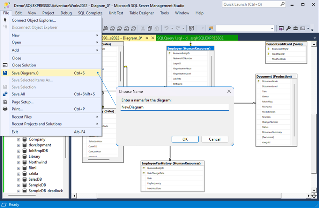Image resolution: width=319 pixels, height=208 pixels.
Task: Click the Copy icon on the toolbar
Action: [150, 28]
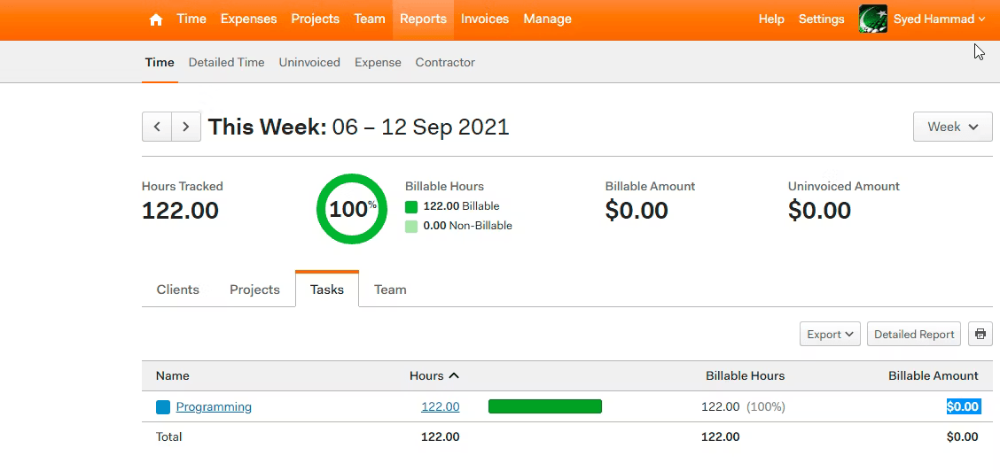Open Syed Hammad account menu
Screen dimensions: 1000x471
click(x=940, y=19)
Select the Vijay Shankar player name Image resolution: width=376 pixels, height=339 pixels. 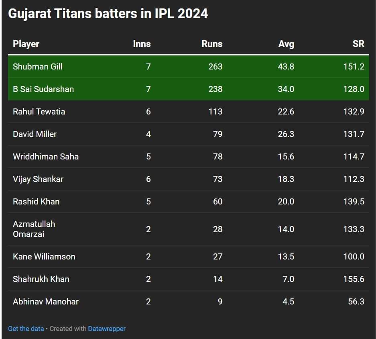point(38,179)
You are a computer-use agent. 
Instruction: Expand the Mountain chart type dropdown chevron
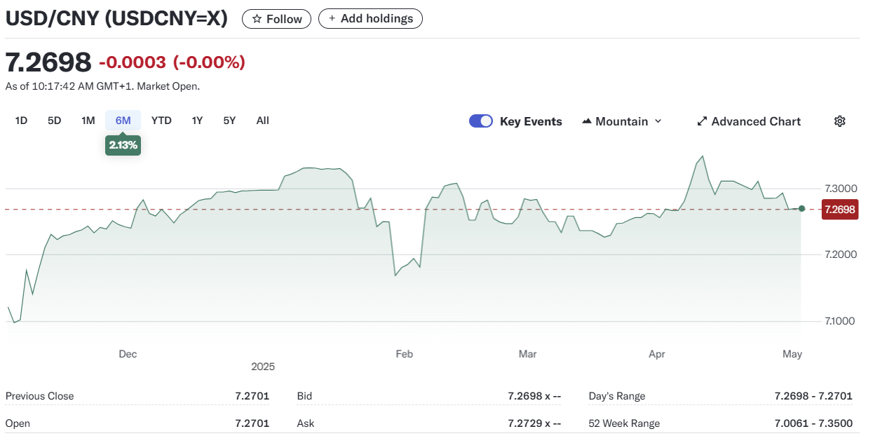pyautogui.click(x=658, y=121)
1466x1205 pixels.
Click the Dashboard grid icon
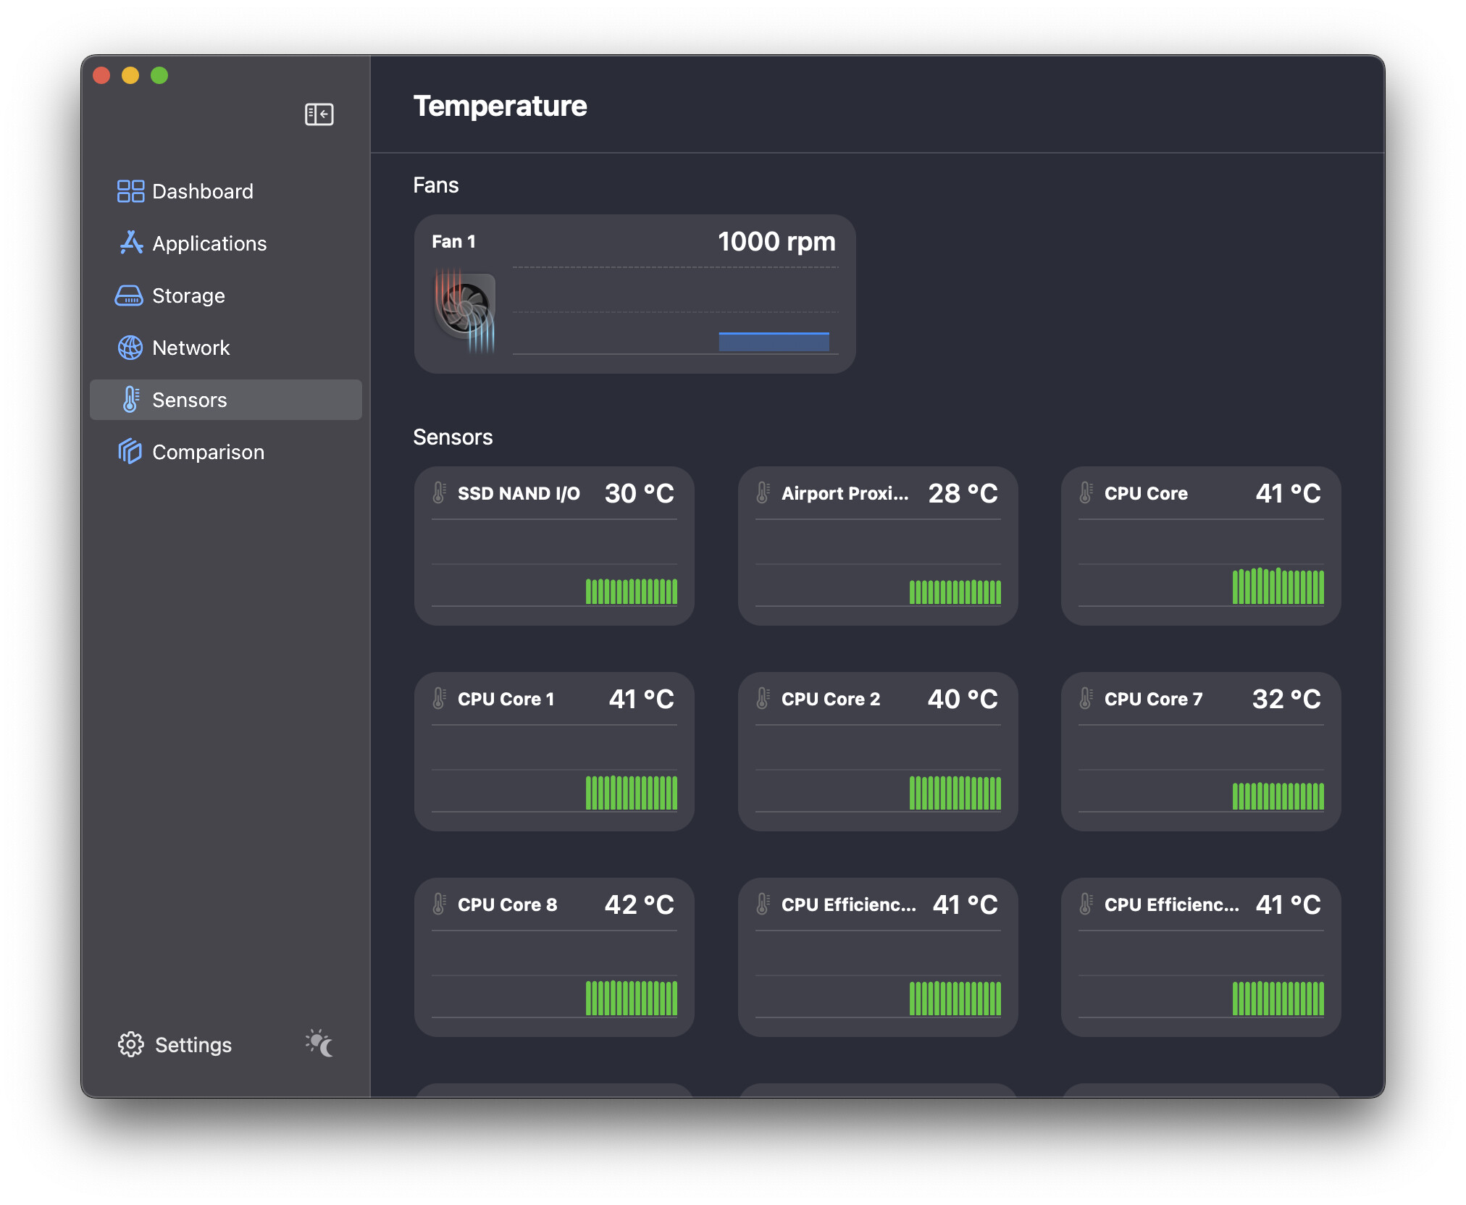(130, 191)
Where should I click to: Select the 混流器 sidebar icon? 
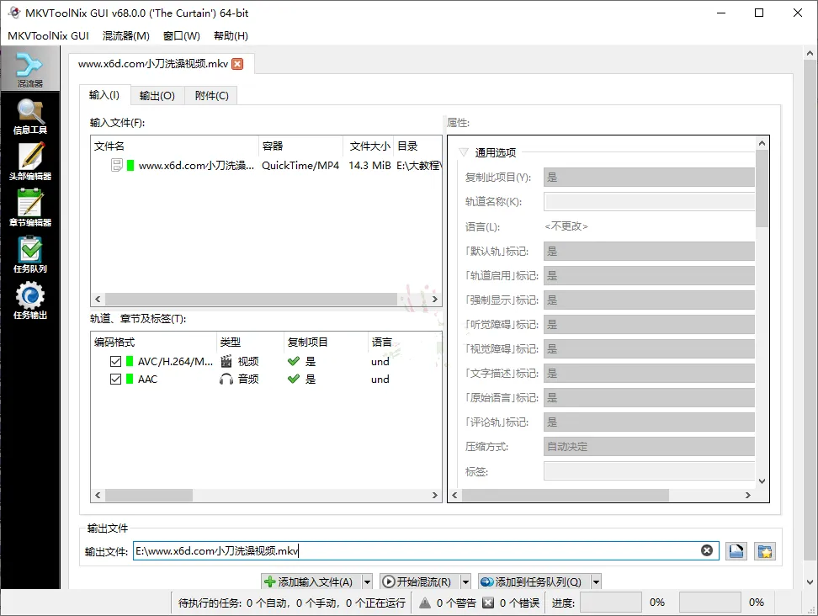click(x=31, y=67)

▶ **WORK INSTRUCTION**
Begin at the line that contains "Where should I" and transcribe exactly, and only, each line through the final line of the data above, both included; the pictures do not go in.

▶ **COMPLETED EXERCISE**
Where should I click to: Select the 混流器 sidebar icon? 
click(x=31, y=67)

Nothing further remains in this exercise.